Published 11 May 2026 in cs.LG and cs.AI | (2605.10889v1)

Abstract: On-policy distillation offers dense, per-token supervision for training reasoning models; however, it remains unclear under which conditions this signal is beneficial and under which it is detrimental. Which teacher model should be used, and in the case of self-distillation, which specific context should serve as the supervisory signal? Does the optimal choice vary from one token to the next? At present, addressing these questions typically requires costly training runs whose aggregate performance metrics obscure the dynamics at the level of individual tokens. We introduce a training-free diagnostic framework that operates at the highest resolution: per token, per question, and per teacher. We derive an ideal per-node gradient defined as the parameter update that maximally increases the student's probability of success. We then develop a scalable targeted-rollout algorithm to estimate this gradient efficiently, even for long chains of intermediate thoughts. The gradient alignment score, defined as the cosine similarity between this ideal gradient and any given distillation gradient, quantifies the extent to which a particular configuration approximates the ideal signal.

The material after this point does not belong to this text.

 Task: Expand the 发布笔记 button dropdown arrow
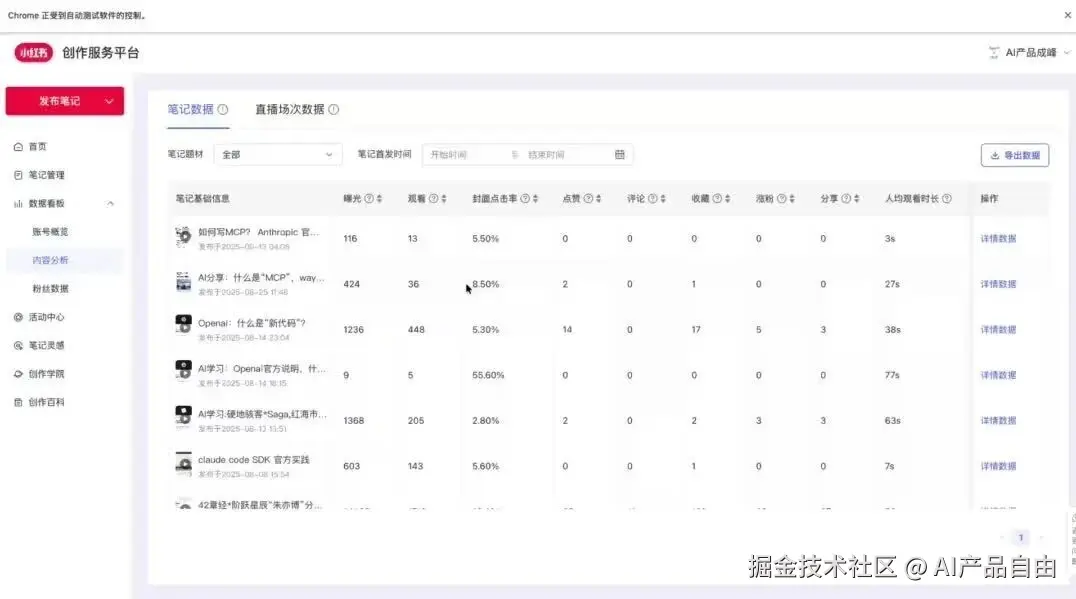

Across a range of self-distillation settings and external teacher models, we observe that distillation guidance exhibits substantially higher alignment with the ideal on incorrect rollouts than on correct ones, where the student already performs well and the teacher's signal tends to become noisy. Furthermore, we find that the optimal distillation context depends jointly on the student model's capacity and the target task, and that no single universally effective configuration emerges. These findings motivate the use of per-task, per-token diagnostic analyses for distillation.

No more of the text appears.